**Extrait du document**

◆ ◆ ◆ ◆ ◆

« La liberté, ce bien qui fait jouir des autres biens », écrivait Montesquieu. Et Tocqueville : « Qui cherche dans la liberté autre chose qu’elle même est fait pour servir ». Qui s’intéresse aujourd’hui à la liberté ? A celle qui ne se confond pas avec le libéralisme économique, dont on mesure combien il peut être source de prospérité mais aussi d’inégalités et de contraintes sociales ? A celle qui fonde le respect de la vie privée et la participation authentique à la vie publique ? La liberté devrait être au cœur de la démocratie et de l’Etat de droit. En même temps, elle ne peut être maintenue et garantie que par la vigilance et l’action des individus. Ils ne sauraient en être simples bénéficiaires ou rentiers, ils doivent non seulement l’exercer mais encore surveiller attentivement ses conditions d’exercice. Tâche d’autant plus nécessaire dans une période où les atteintes qui lui sont portées sont aussi insidieuses que multiples.


dimanche 5 juin 2022

Les Invités de LLC : David Hume. Discours sur la liberté de presse 1752

 

Les grands week-ends sont propices à la lecture. Liberté Libertés Chéries a désormais l'habitude d'inviter ses lecteurs à retrouver les Pères Fondateurs des libertés publiques. Pour comprendre le droit d'aujourd'hui, pour éclairer ses principes fondamentaux et les crises qu'il traverse, il est en effet nécessaire de lire ou de relire ceux qui en ont construit le socle historique et philosophique. Les courts extraits qui seront proposés n'ont pas d'autre objet que de susciter une réflexion un peu détachée des contingences de l'actualité, et de donner envie de lire la suite.

◆ ◆ ◆ ◆ ◆

**Lignes recueillies**
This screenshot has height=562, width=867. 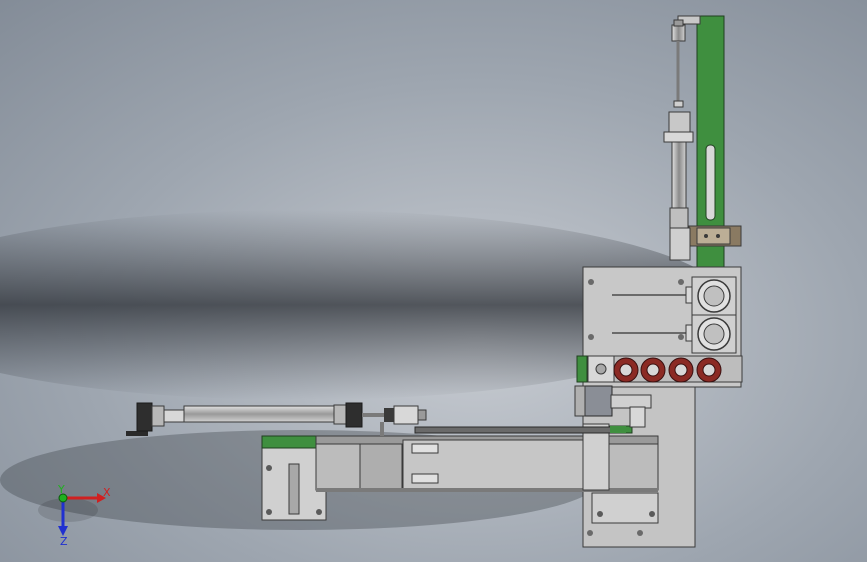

◆ ◆ ◆ ◆ ◆

**Tâche à accomplir**
Recopiez à l'identique, dans le texte sur la liberté, le passage qui va de « dimanche 5 juin » jusqu'à « lire la suite. » inclus.

**Solution ci-dessous**
dimanche 5 juin 2022

Les Invités de LLC : David Hume. Discours sur la liberté de presse 1752

 

Les grands week-ends sont propices à la lecture. Liberté Libertés Chéries a désormais l'habitude d'inviter ses lecteurs à retrouver les Pères Fondateurs des libertés publiques. Pour comprendre le droit d'aujourd'hui, pour éclairer ses principes fondamentaux et les crises qu'il traverse, il est en effet nécessaire de lire ou de relire ceux qui en ont construit le socle historique et philosophique. Les courts extraits qui seront proposés n'ont pas d'autre objet que de susciter une réflexion un peu détachée des contingences de l'actualité, et de donner envie de lire la suite.